Rewrite the lines below, replacing "Click" with "Tap" and leaving everything else as it is. Leave the pictures out of your answer.
——
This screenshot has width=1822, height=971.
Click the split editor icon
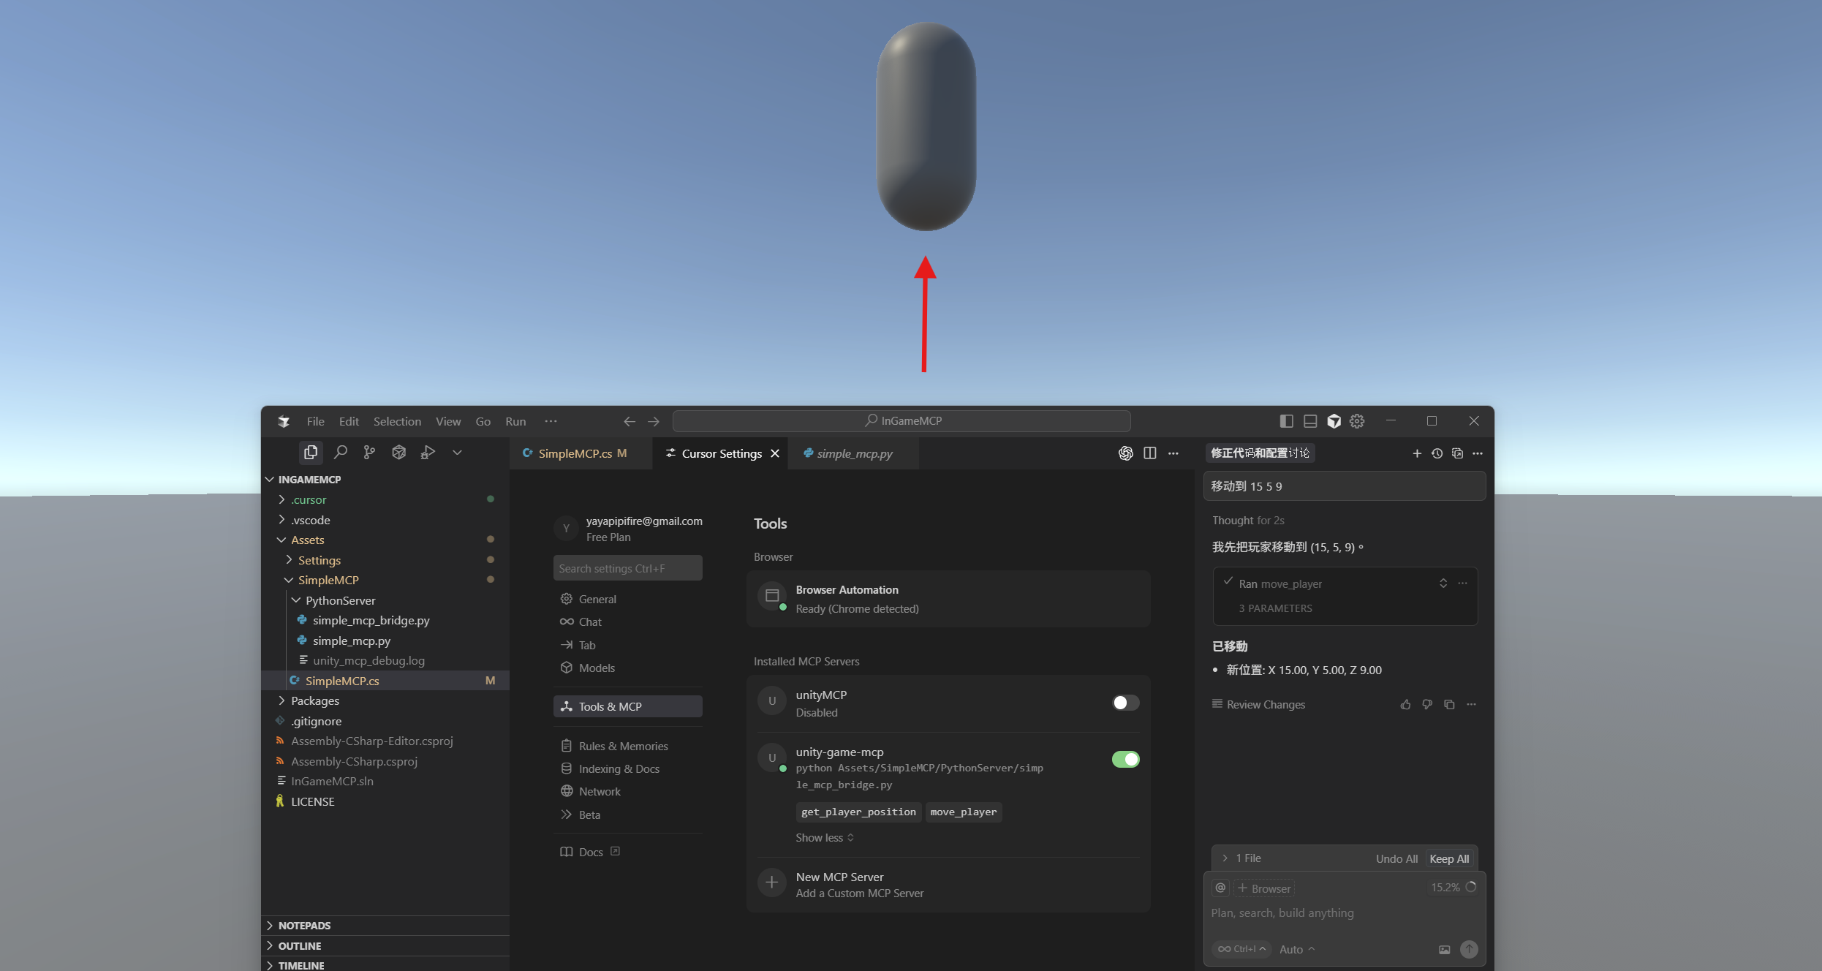[x=1149, y=453]
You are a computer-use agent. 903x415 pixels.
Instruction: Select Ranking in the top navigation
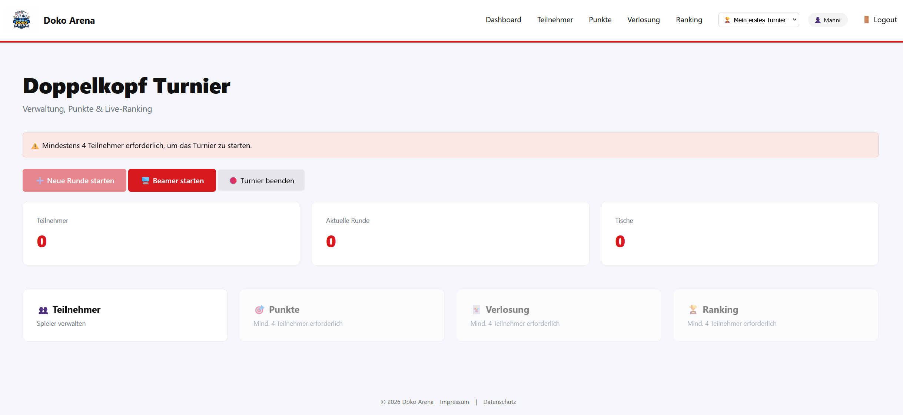(x=688, y=20)
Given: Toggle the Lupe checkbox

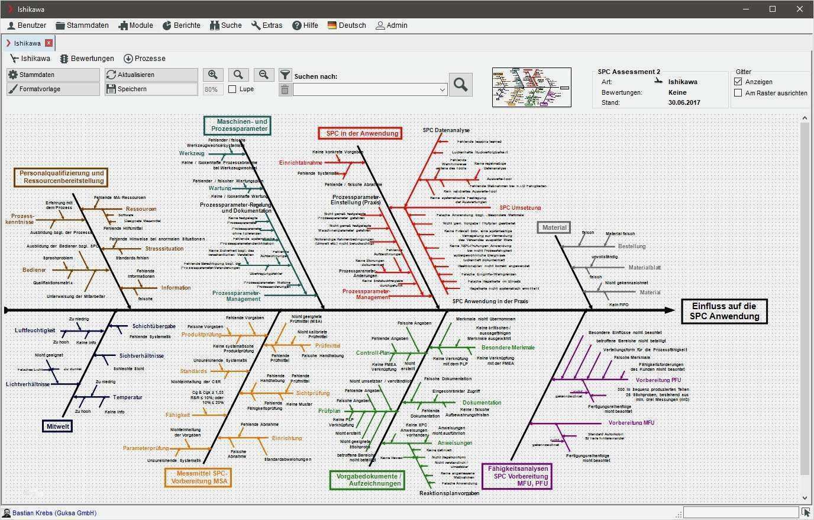Looking at the screenshot, I should point(232,89).
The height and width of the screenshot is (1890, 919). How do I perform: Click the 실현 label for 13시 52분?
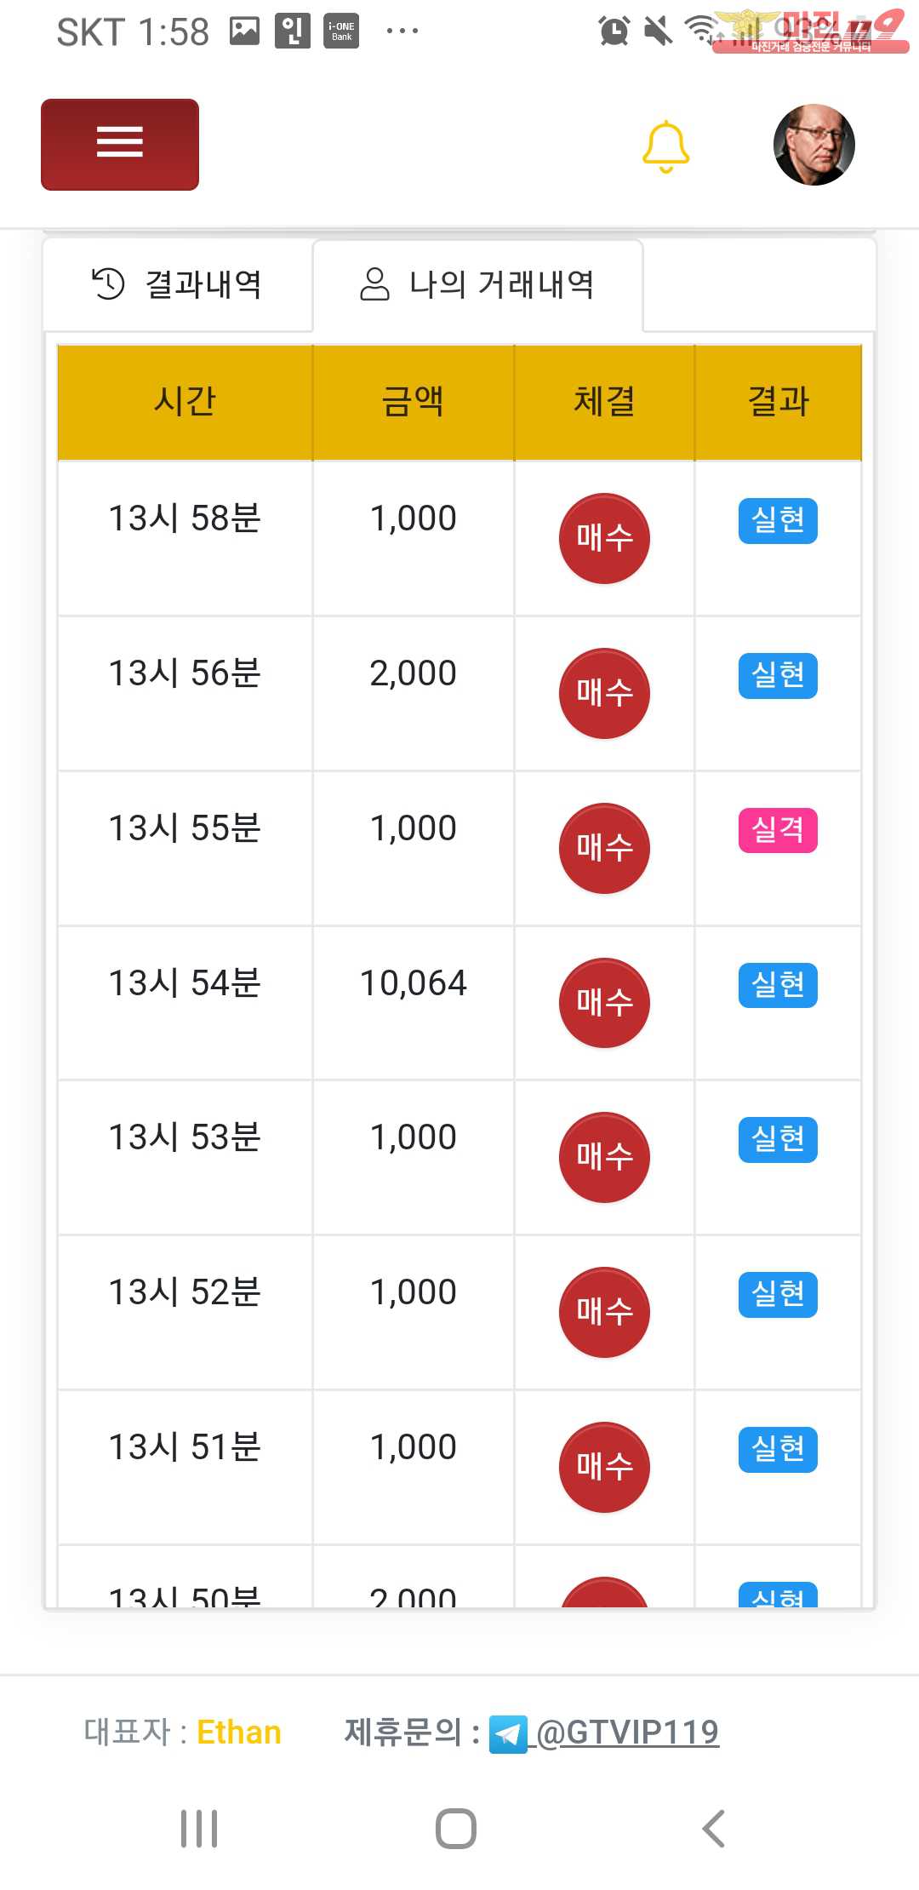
——
__Problem solution__:
This screenshot has width=1822, height=971.
Tap the split editor icon
[x=1149, y=453]
You are a computer-use agent. 903x415 pixels.
Instruction: Select Ranking in the top navigation
(x=688, y=20)
Given: Toggle the Lupe checkbox

Looking at the screenshot, I should point(232,89).
The height and width of the screenshot is (1890, 919). How do I perform: Tap the 실현 label for 13시 52분?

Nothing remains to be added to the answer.